Конечно, всех этих подробностей не мог знать Можайский, как он не мог знать и того, что князь Адам Чарторыйский будет обманут в своих ожиданиях.

Одно было ему известно: есть еще в Польше люди, которые верят в счастливую звезду Наполеона, в то, что он даст польше независимость и восстановит в прежнем блеске польское государство.

На второй день путешествия Можайский пережил огорчение: при переправе через разлившуюся в половодье речонку дорожные вещи его чуть не утонули в воде; ехавший с ним под видом слуги, «опытный в таких переделках» пожилой человек Чернышева, отлично говоривший по-французски и по-немецки, промок до нитки. На следующий день он заболел горячкой, и его пришлось оставить на попечение ксендза в первом же селении.

Путешествие началось не радостно и так же продолжалось. Радовала только погода. Стояло самое начало весны, и по склонам холмов уже зеленела трава. Открылись синеющие цепи гор, тихие долины, молодые рощицы. Грустные картины разоренных войной селений остались позади. Реже встречались угрюмые, забитые крестьяне, чуть не за версту сдергивающие шапку при виде господского экипажа.

Иногда экипаж Можайского обгонял босоногих, в рваной одежде людей с узелками на плечах. Это были «коморники» – батраки. Они брели по обочине дороги, шлепая по жидкой грязи, – мужики и бабы. За спиной у иной бабы в мешке, высунув головенку, пищал ребенок. Можайский видел, как эти люди входили в деревню, останавливались под окошками хат и терпеливо ждали. Выходили хозяева, осматривали батраков, как осматривают на ярмарках рабочий скот, а те стояли без шапок и ждали, пока их наймут. Была ранняя весна, начало полевых работ, и все больше и больше батраков попадалось на пути.

Дни были еще холодные, но однажды ночью пошел теплый дождь. Можайский ночевал на почтовой станции и, проснувшись поутру, залюбовался ближней рощей – она вся зазеленела, и все вокруг расцвело, благоухало и радовало глаз.

Как-то в пути, когда перепрягали лошадей, он слышал разговор возницы со старцем в краковской темного домотканного сукна чамарке, с суковатой палкой в руке. То был богомолец из Ченстохова.

– Ой, паны, паны… – вздыхал старец, – губят нас наши паны. Одному захотелось быть королем, другому гетманом коронным, третьему генералом, четвертому богачом, а мы, холопы, все терпим и за все платим…

У Можайского защемило сердце от этих горьких и правдивых слов. Не об этих ли бедняках писал ученый немец фон Зибель – откуда им было взять любовь к отечеству? Они не спрашивали, кто над ними властвовал, ибо всякая власть приносила им только мучения и кабалу. Однако в песнях народ поминал доблестных сынов своих, и разве не крестьяне-косцы, косиньеры были оплотом Тадеуша Костюшко?

На горизонте возникали чистенькие маленькие города; черепичные кровли домов теснились вокруг высокой стрельчатой башни костела.
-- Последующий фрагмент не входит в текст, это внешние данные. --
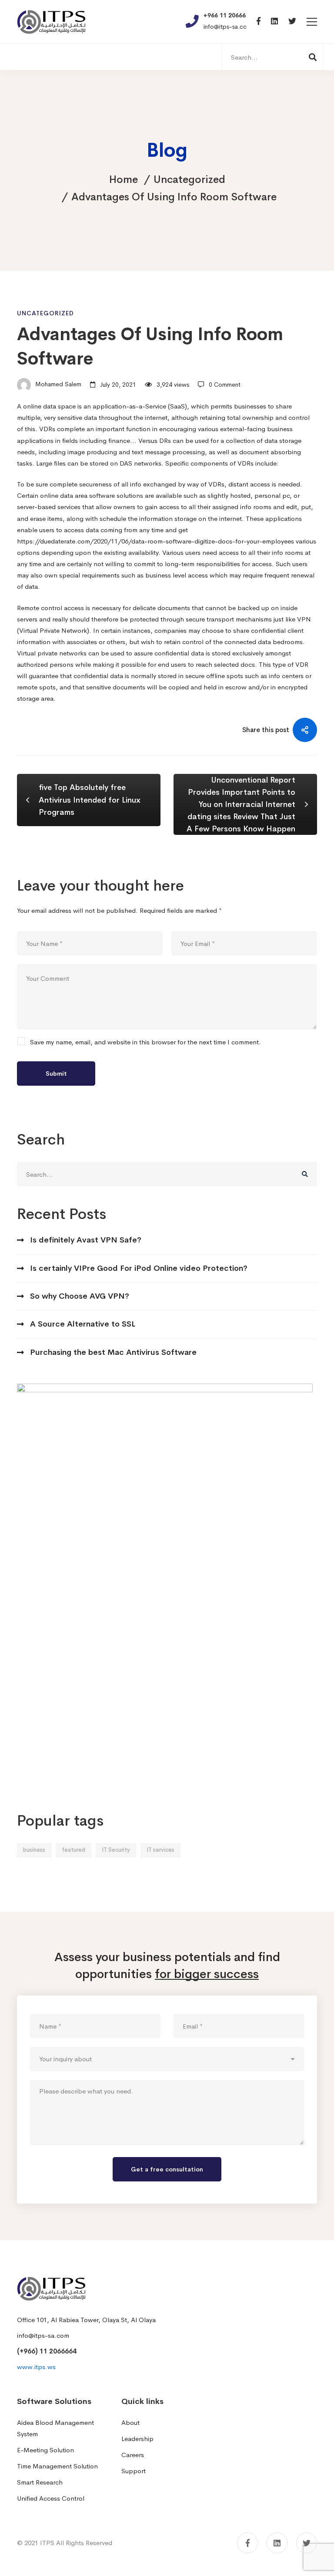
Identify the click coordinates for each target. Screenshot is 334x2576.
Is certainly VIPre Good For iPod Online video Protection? (138, 1268)
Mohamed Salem (57, 384)
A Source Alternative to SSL (82, 1324)
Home (123, 179)
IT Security (116, 1850)
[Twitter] (292, 21)
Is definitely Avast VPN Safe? (85, 1240)
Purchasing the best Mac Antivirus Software (113, 1352)
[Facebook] (258, 21)
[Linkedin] (274, 21)
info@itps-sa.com (43, 2335)
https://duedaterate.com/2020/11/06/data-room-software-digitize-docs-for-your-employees (155, 541)
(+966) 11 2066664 (47, 2351)
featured (73, 1850)
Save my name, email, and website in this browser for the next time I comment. (145, 1042)
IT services (160, 1850)
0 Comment (224, 384)
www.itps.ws (36, 2367)
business (34, 1850)
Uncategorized (189, 179)
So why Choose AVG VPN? (79, 1296)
Ночевал Можайский на почтовой станции. В доме было душно и не слишком чисто, и он спал в карете. Выехали, как встало солнце: это была последняя почтовая станция перед поместьем Грабник. Дорога шла в гору, дальше начиналась равнина. На перекрестке на высокой колонне стояла размалеванная статуя богоматери, подпирающей полумесяц. Далеко впереди блеснула река, а за ней вставала темная стена чернолесья. Можайский дремал; он плохо спал ночь, в полудремоте ему мечталось, что его ждет малая сердцу русская баня с печкой-каменкой, горьковатым духом березовых листьев… Долго ему еще не придется дождаться этой радости. Он проснулся, потому что ему почудился звук трубы… Нет, не почудился, действительно кто-то трубил в трубу.
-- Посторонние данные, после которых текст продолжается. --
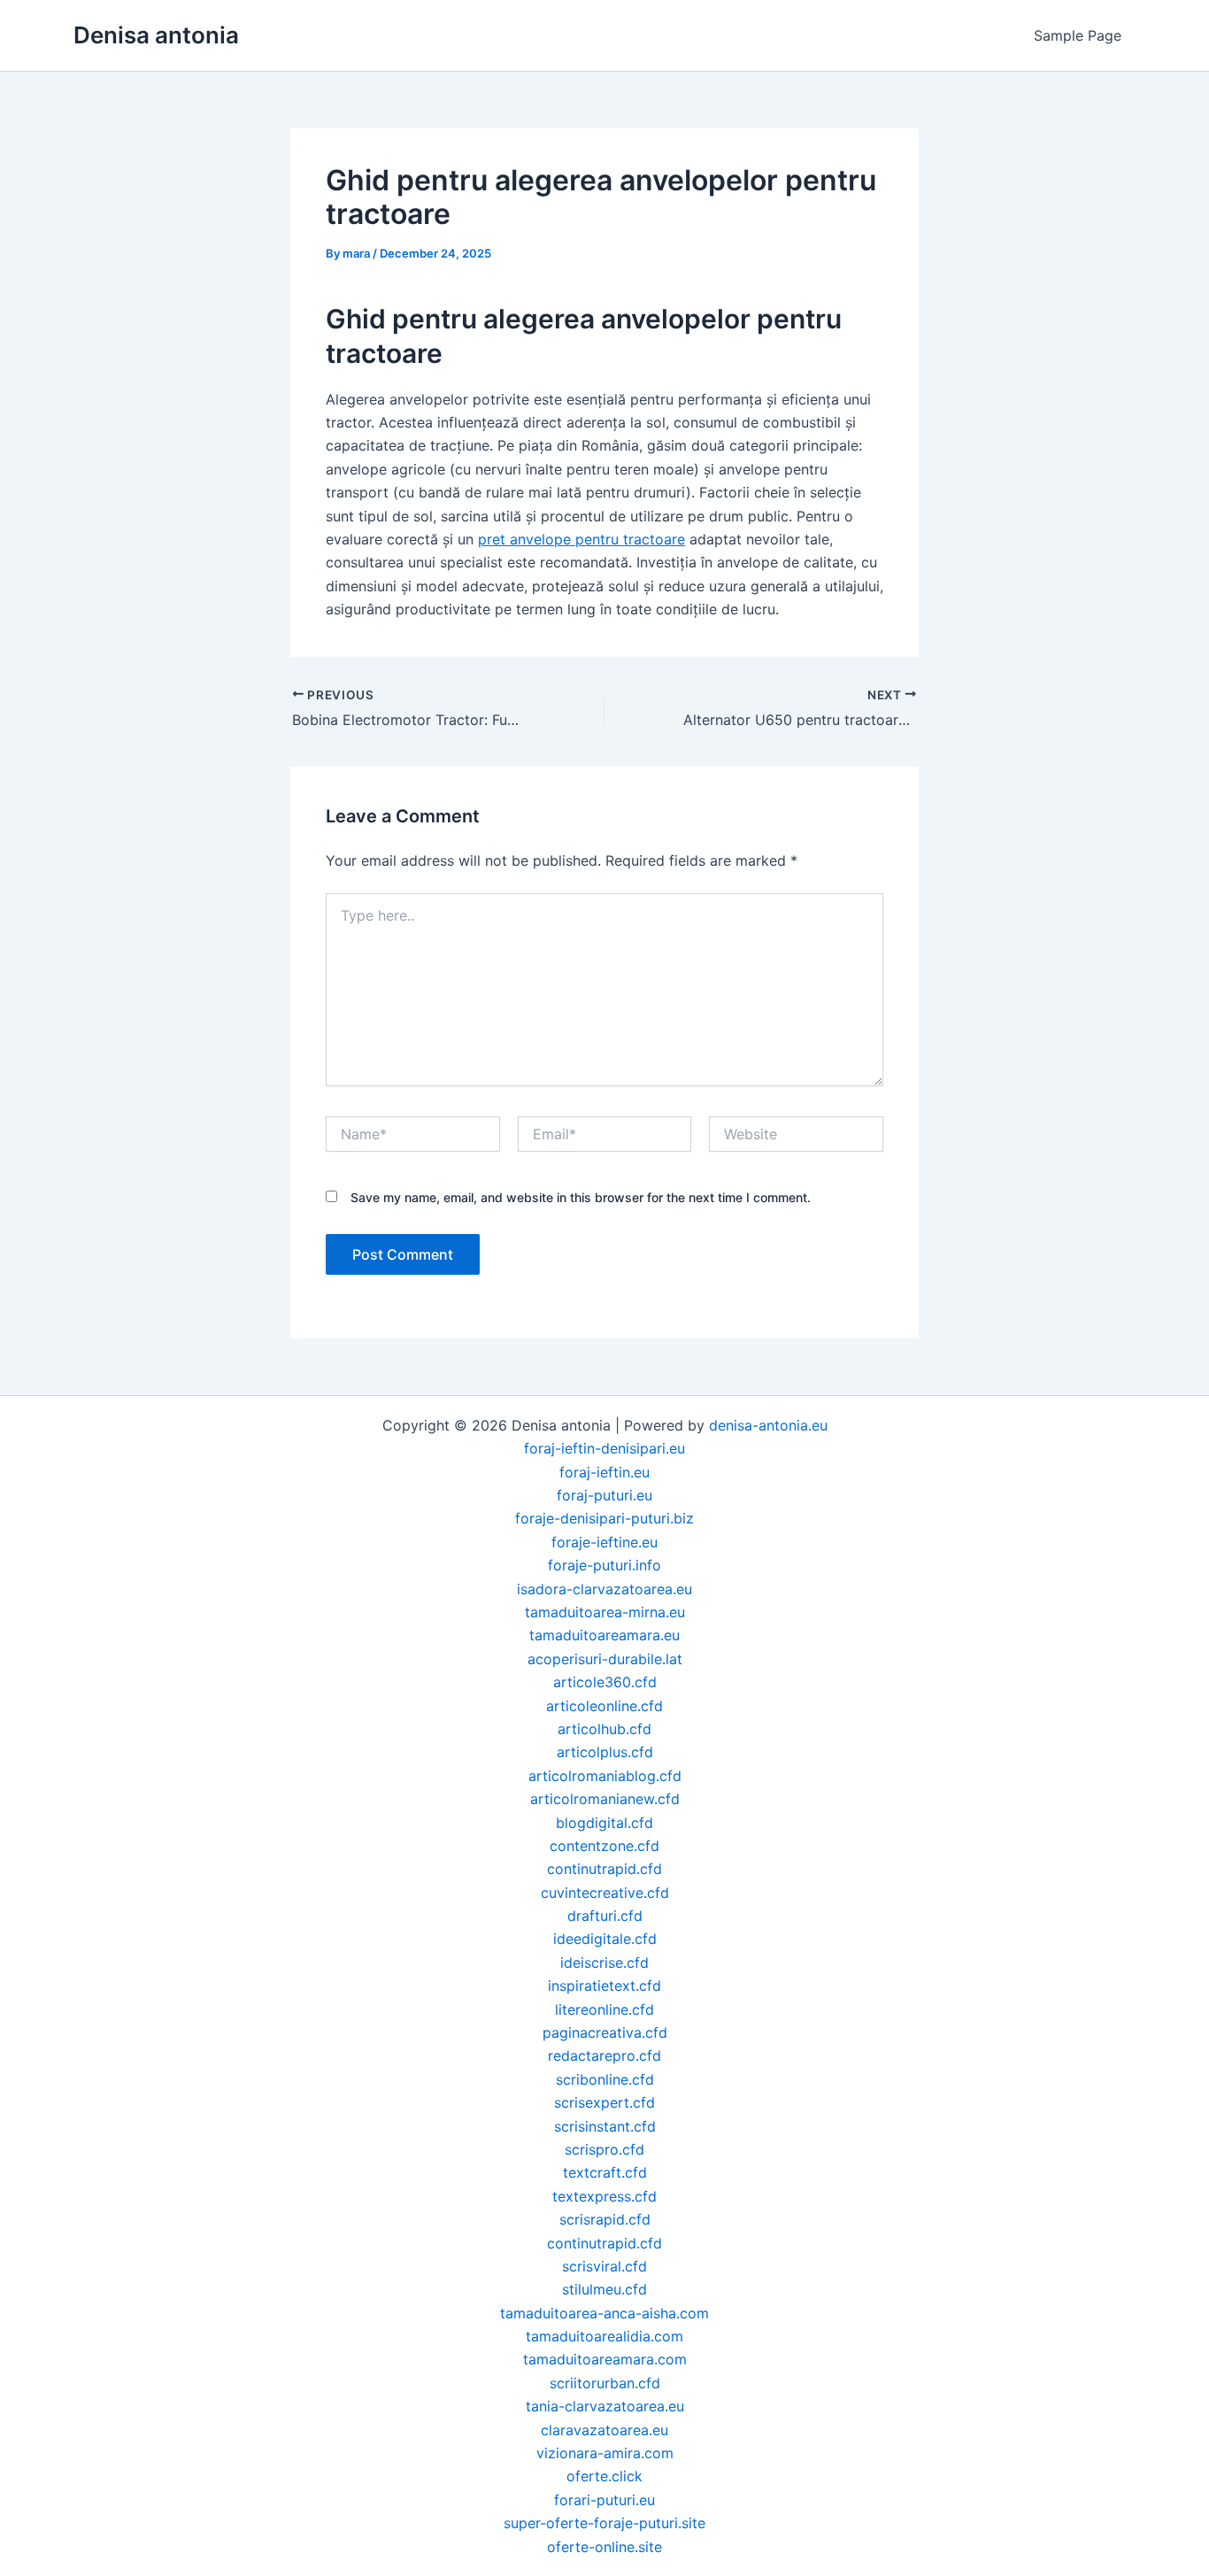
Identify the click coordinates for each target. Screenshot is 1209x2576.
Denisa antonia (156, 35)
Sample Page (1077, 35)
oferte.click (604, 2476)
Можайский открыл глаза, увидел заросшую камышом речку, бревенчатый мост, на нем – людей, одетых в пунцовые ливреи. Два трубача дули в трубы, однако самое странное было то, что въезд на мост был загорожен гирляндой из ельника.

«Неужели свадьба?» – подумал Можайский и даже улыбнулся такой мысли.

Он рассчитывал только на чистую постель, на сытный ужин. И вдруг – свадебный пир! О том, что после встречи с Мархоцким придется тотчас же ехать дальше, в сторону Богемских гор, разыскивать главную квартиру, думалось сейчас как о чем-то далеком. Можайский был молод и привык к долгим странствиям.

Лошади остановились перед зеленой преградой, и толстяк в парике, в вышитой серебром ливрее, сняв шляпу, приблизился к карете.

– Кто бы ни был путник, куда бы ни держал путь, с сей минуты он – дорогой гость графини. Анели-Луизы Грабовской.

Отступив на шаг, он снова поклонился.

– Приглашаю пана быть гостем графини по случаю дня ее именин.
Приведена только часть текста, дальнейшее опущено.